Stored items:
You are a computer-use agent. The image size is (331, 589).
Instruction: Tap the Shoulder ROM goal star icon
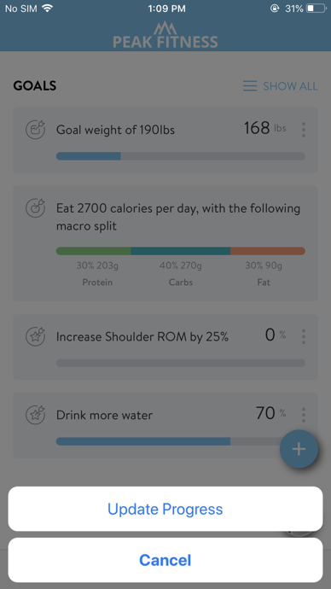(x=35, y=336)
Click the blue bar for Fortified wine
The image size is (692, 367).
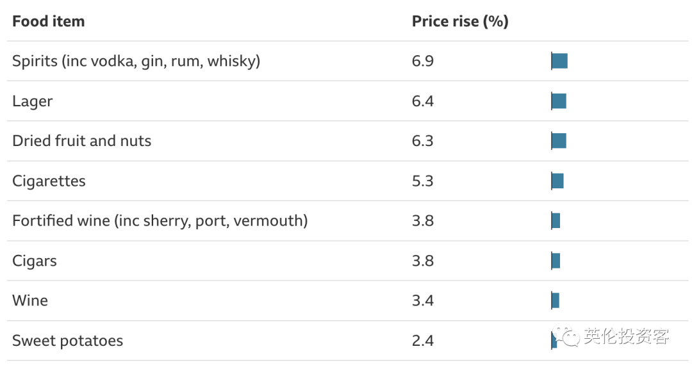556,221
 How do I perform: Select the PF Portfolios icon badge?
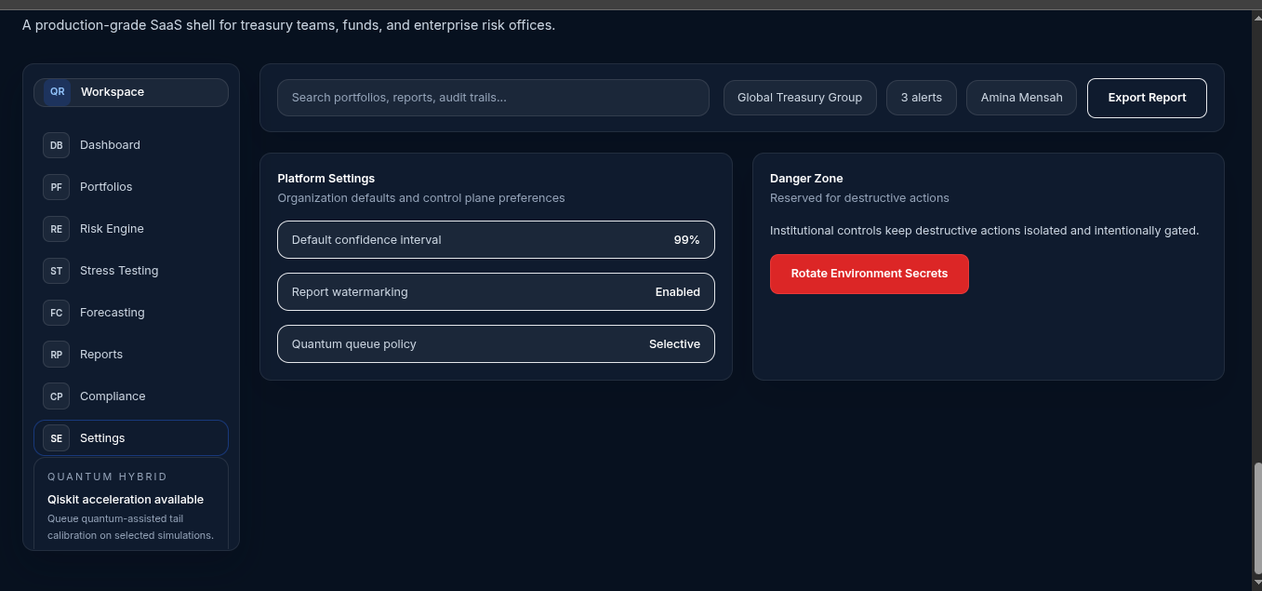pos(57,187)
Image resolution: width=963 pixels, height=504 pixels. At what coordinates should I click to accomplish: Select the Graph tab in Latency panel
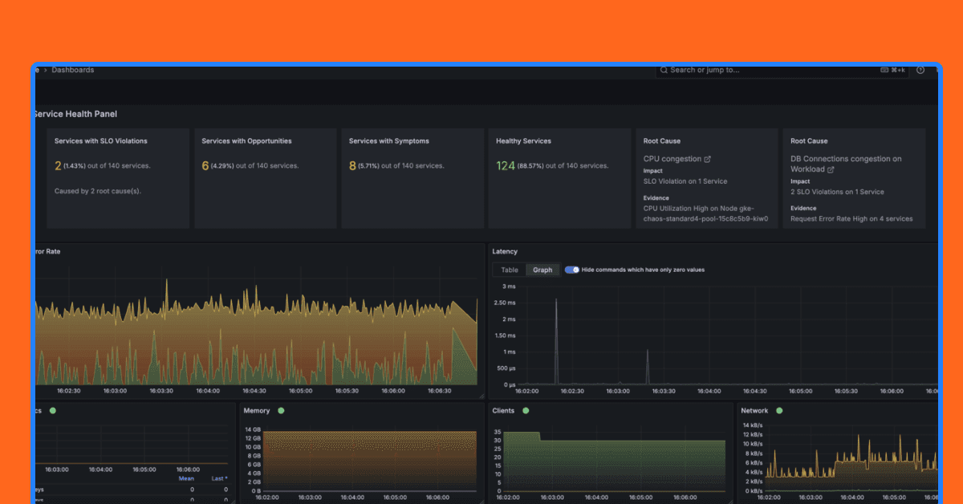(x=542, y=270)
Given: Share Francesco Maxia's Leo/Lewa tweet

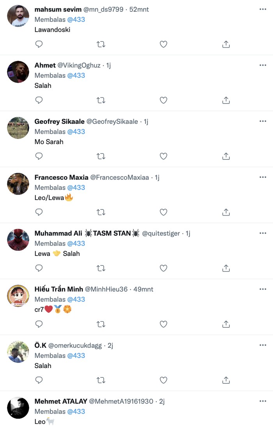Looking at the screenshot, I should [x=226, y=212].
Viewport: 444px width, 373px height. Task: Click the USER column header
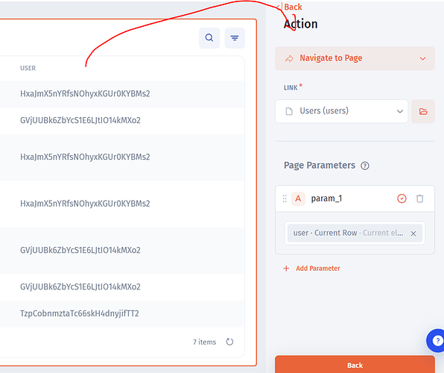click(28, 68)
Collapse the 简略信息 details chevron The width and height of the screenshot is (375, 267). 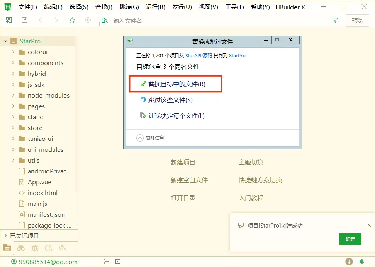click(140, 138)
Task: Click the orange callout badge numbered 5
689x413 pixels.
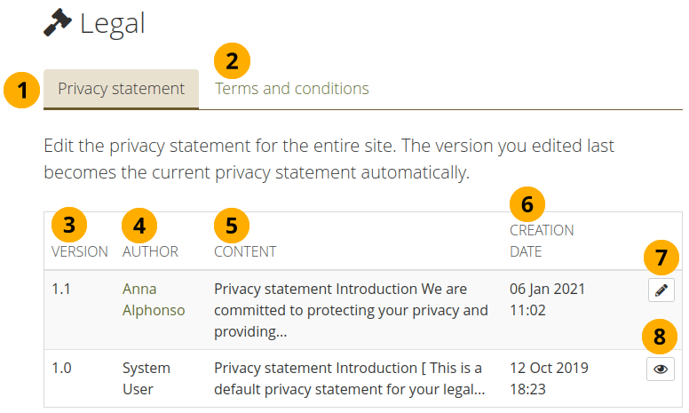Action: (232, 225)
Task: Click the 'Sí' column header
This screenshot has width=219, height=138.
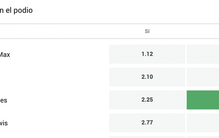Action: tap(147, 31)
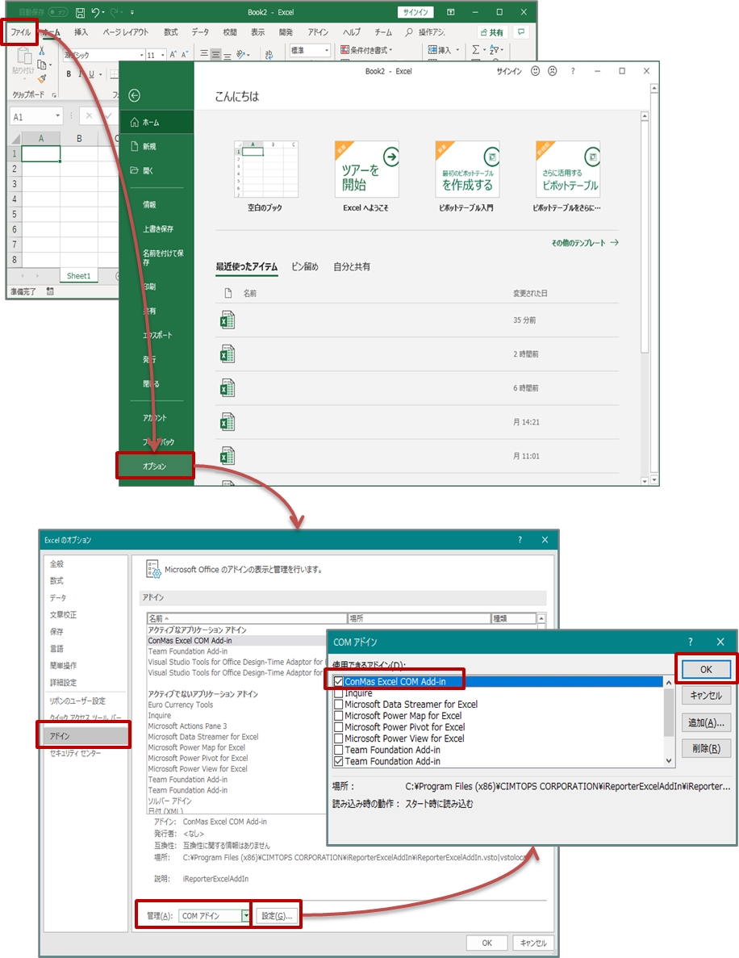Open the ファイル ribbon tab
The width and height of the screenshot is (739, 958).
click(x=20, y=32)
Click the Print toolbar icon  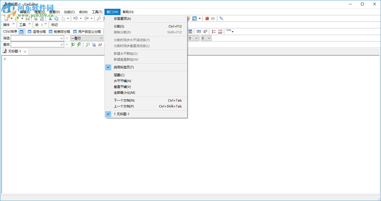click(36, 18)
---
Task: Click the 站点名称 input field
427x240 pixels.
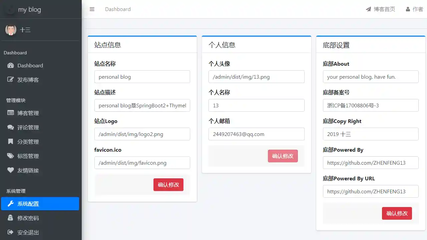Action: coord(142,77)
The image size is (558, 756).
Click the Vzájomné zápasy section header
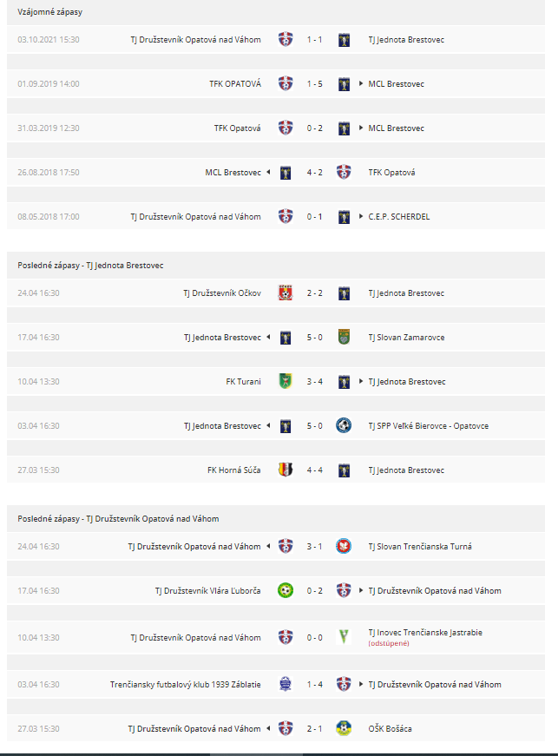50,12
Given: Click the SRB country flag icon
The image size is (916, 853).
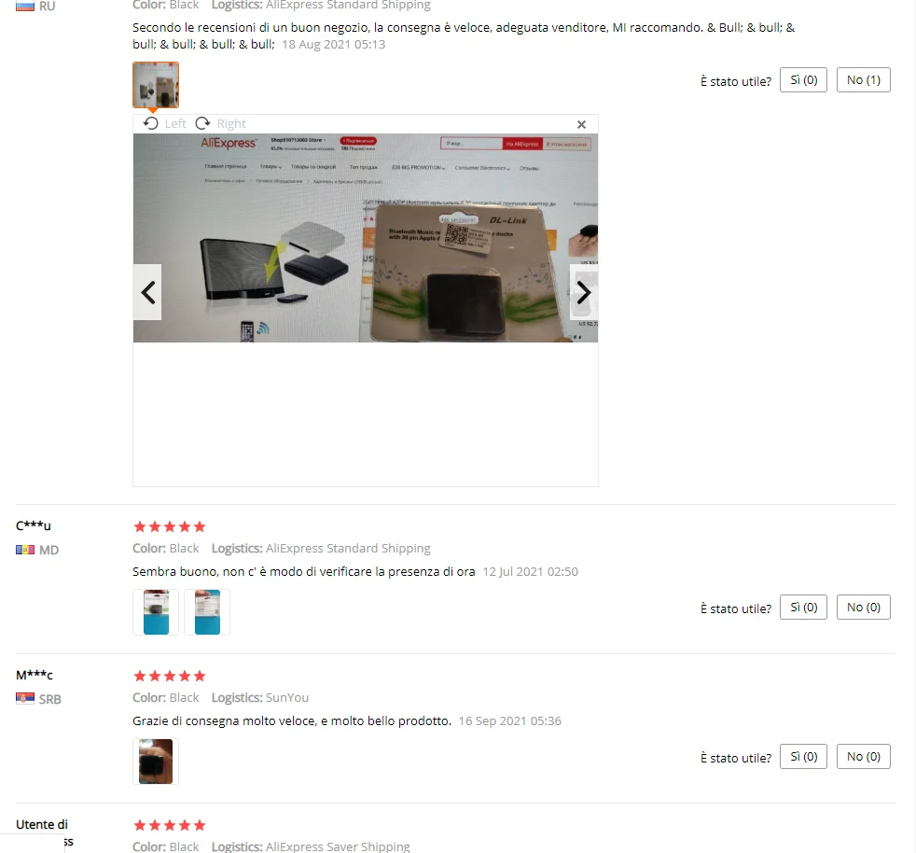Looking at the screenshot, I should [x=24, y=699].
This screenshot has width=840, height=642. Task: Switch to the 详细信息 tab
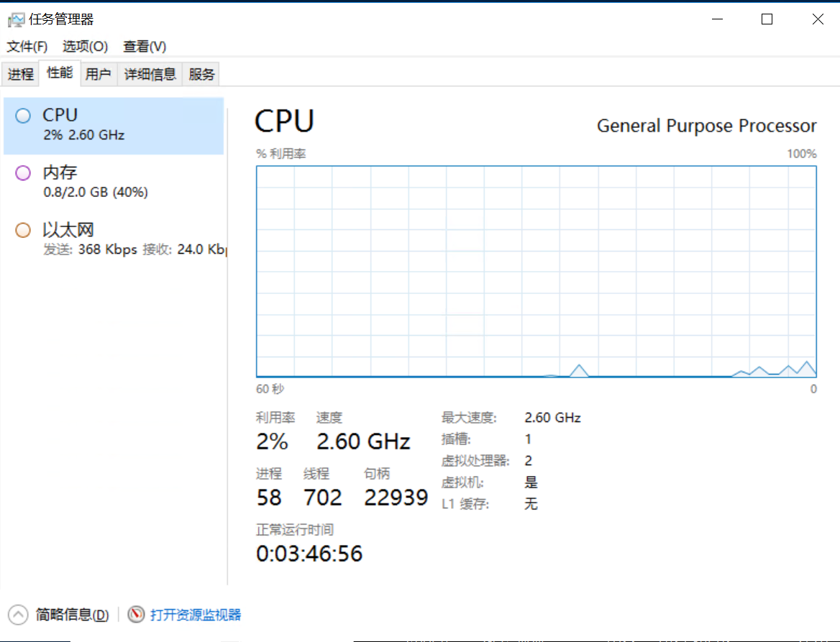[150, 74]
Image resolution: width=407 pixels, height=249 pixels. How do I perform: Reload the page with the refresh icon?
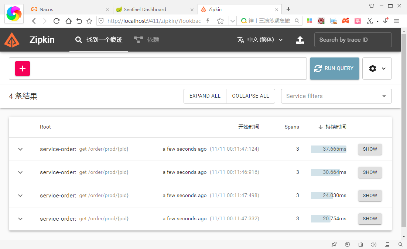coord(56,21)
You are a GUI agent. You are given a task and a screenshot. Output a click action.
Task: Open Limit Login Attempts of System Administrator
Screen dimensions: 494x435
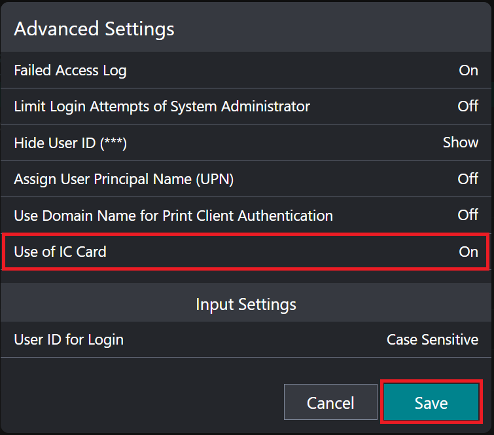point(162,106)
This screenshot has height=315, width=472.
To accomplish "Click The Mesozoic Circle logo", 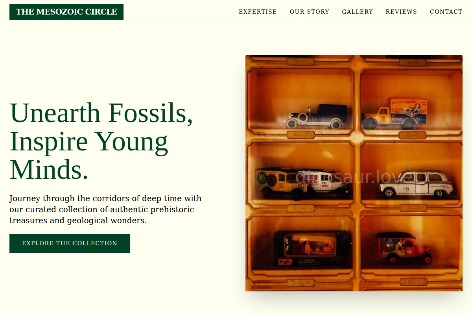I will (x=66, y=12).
---
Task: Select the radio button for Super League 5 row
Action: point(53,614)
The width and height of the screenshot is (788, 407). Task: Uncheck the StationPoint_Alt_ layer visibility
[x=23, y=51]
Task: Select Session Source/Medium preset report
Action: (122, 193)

- REQUIRED WORK -
Among the records, find every line holding the word "agent" and copy it.

- WRITTEN ANSWER -
You are a computer-use agent. The image size is (331, 589).
You are a GUI agent. You are given a task and a screenshot. Output a click action.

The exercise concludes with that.